MDx OS · Part II

The Autonomous Company

Seven primitives told us what a company of agents needs.
The next question is harder.
What happens when nobody's at the desk?

by MD · March 2026 · A Real Talk Publication · 25 min read

The Shift

The last publication ended with a line I didn't know I meant: "maybe ten by the time this is done." Turns out that line was doing more work than I realized.

The seven primitives answered a clear question: what does a company of agents irreducibly need to function? Message, Registry, Ledger, Context, Gate, Pulse, Pages. Communication, identity, trust, briefing, checkpoints, awareness, memory. Seven things. All built. All running.

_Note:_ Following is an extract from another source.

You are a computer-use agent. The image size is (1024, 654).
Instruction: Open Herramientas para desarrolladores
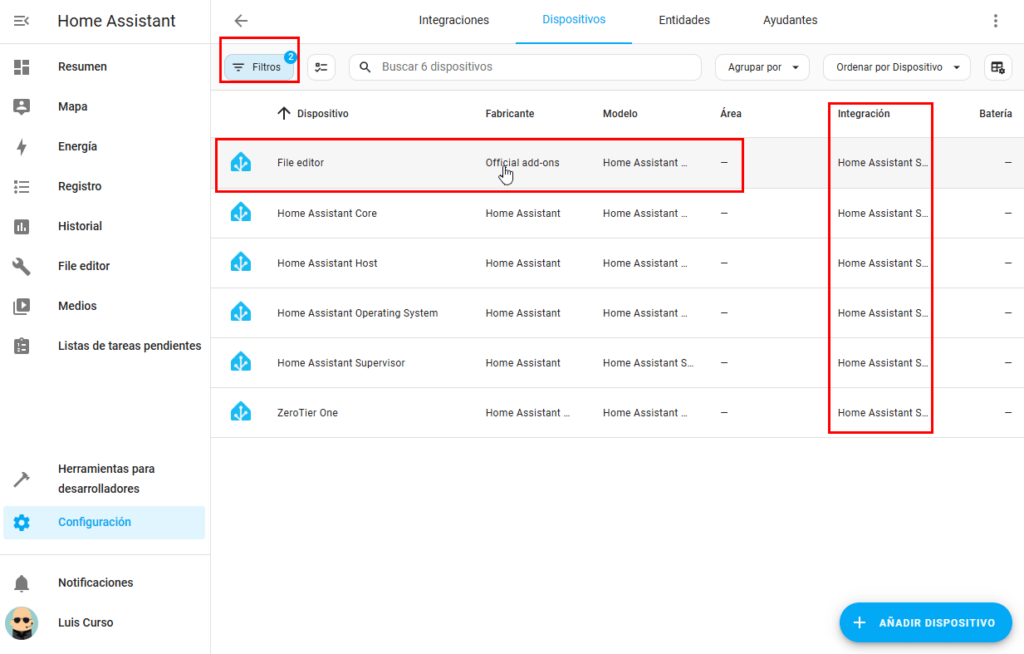click(105, 478)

And then I went and built them...for real, not on paper...across twelve sessions. Wrote the code, wrote the tests, ran the migrations, feature-flagged everything so the old system still works. 3,516 tests passing, no regressions, nothing broken.

That's when the next question showed up. Not because I went looking for it...because building revealed it. Same way it always does.

10
Primitives (v3)
3,516
Tests Passing
150
Migrations
5
Apps Running

The question shifted. It went from "what does a company of agents need to function?" to something bigger: what does a company of agents need to function without humans?

That "without humans" part changes everything. Not because I want to remove people...I don't...but because it's the forcing function. If you design for autonomy, you can always layer oversight on top...but going the other direction? Pulling humans out of a system that was built around them? That's way harder. The architecture has to support full autonomy even if you choose not to use it.

So that's what v3 is...not removing humans, but making them optional. The company runs on its own. Humans can walk in anytime...observe everything, intervene anywhere, add checkpoints wherever they want. But they shouldn't have to.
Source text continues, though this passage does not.